My view of stress began to change radically at the 2015 fall California Peer Support Association meeting, where one of the speakers (Kirsten Lewis) spoke about and recommended Kelly McGonigal’s book, The Upside of Stress. The very next day, I was back with CAL FIRE friends and colleagues who had been at the conference, responding to the massive Valley Fire began, which had seriously injured several helitack crew members. The things we had just learned made an immediate difference.

  • Stress doesn’t have to be bad for your health. In fact, it is only bad if you think it is.
  • People perform better at many kinds of tasks if they are feeling some stress.
  • It helps to think of stress positively – your brain and body are rising to a challenge.
  • Stop judging your reactions – they happen for a reason.
  • Pursuing meaning is far more important than avoiding stress.
  • “Fight or flight” isn’t the only stress response; we also “tend and befriend.”
  • Caring – choosing to help – creates resilience by activating the tend-and-befriend response.

Resilience and stress can reinforce or tear each other down. Resilient people don’t feel as stressed when life becomes difficult. They may suffer as deeply as others, but they will bounce back faster – and helping people bounce back faster is the primary goal of CISM. On the other hand, experiencing high stress – trauma – lowers our resiliency.
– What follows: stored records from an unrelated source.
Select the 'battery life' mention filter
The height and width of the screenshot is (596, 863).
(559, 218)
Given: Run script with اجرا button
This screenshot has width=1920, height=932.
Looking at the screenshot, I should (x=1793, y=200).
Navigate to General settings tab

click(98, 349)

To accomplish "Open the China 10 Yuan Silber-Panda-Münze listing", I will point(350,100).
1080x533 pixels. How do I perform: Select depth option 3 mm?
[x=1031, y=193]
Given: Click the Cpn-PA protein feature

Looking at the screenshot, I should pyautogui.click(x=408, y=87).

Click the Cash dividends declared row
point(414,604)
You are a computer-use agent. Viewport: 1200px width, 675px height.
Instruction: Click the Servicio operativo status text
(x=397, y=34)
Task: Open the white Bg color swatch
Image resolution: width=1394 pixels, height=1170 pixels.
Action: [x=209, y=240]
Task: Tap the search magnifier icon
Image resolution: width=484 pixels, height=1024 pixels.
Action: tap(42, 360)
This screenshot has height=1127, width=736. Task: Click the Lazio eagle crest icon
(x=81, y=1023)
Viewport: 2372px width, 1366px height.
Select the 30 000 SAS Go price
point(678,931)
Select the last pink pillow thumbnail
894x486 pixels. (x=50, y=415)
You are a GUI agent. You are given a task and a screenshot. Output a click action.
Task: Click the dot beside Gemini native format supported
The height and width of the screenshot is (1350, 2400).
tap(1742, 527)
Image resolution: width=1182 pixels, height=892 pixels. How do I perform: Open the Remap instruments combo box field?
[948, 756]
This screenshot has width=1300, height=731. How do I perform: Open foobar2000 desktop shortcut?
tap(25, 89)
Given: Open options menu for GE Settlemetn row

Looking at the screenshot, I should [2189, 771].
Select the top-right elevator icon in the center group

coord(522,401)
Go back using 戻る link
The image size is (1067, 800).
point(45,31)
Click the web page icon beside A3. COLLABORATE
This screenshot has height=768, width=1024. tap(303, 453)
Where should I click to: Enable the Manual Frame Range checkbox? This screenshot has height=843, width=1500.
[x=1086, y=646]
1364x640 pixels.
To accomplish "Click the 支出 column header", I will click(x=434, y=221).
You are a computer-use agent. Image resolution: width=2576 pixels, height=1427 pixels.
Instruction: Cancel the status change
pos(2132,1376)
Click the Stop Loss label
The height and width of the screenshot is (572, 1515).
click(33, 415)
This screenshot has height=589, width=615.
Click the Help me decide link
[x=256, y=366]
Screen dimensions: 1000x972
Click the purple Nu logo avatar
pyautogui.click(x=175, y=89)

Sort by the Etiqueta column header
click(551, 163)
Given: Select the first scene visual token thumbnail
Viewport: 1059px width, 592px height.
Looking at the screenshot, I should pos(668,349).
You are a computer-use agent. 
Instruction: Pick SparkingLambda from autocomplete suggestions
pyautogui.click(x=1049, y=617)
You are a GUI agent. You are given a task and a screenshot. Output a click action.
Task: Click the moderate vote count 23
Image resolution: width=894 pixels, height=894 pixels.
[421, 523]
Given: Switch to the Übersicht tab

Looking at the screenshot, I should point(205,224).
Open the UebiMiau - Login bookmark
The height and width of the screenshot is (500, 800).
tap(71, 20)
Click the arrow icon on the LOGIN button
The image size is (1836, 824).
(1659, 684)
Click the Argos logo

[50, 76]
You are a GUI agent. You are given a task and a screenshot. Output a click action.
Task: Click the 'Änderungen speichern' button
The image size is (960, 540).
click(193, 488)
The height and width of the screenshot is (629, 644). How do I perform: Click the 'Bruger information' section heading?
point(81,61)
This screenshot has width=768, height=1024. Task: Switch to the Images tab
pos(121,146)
The reason that resilient people don’t feel as much stress is that they see challenges where others see threats. Threats can be physical, social (being excluded) or spiritual (betrayal of values). Less resilient people see permanent and generalized harm – “I’ll never be accepted by others,” while more resilient people think the situation is temporary and specific – “That didn’t work out, but I’ll get over it and try again.”

Seeing challenges instead of threats, which psychologists call “appraisal” is almost surely the reason that stress is only bad for you if you think it is. The idea “stress is toxic” makes it into a threat, rather than a challenge. The idea didn’t even really exist in popular culture until the 1950s, when tobacco companies began funding research intended to sell cigarettes for relaxation, and later to raise doubts about tobacco’s role in cancer and heart disease. “Stress will kill you” has sold a lot of tobacco and pharmaceuticals. But it is only true if you believe it.

When we focus on stress as a bad thing to be avoided or endured, or label incidents “traumatic,” we bring about the very problems we are aiming to prevent – because we push people toward seeing threats when they might have experienced challenges.

If you understand this, the importance of two CISM principles becomes clear:

  • Never intervene based on what happened. Intervene based on how people are reacting.
  • Don’t interfere with natural healing processes. Intervention can make things worse if you send the message, intentionally or not, that the person “should be” traumatized.

After a dozen years focused on stress, I’ve shifted to learning what gives us resilience. I’m not abandoning CISM at all, but by encouraging people to address what is missing from their “resilience recipe,” I believe I can avoid making things worse and be even more supportive.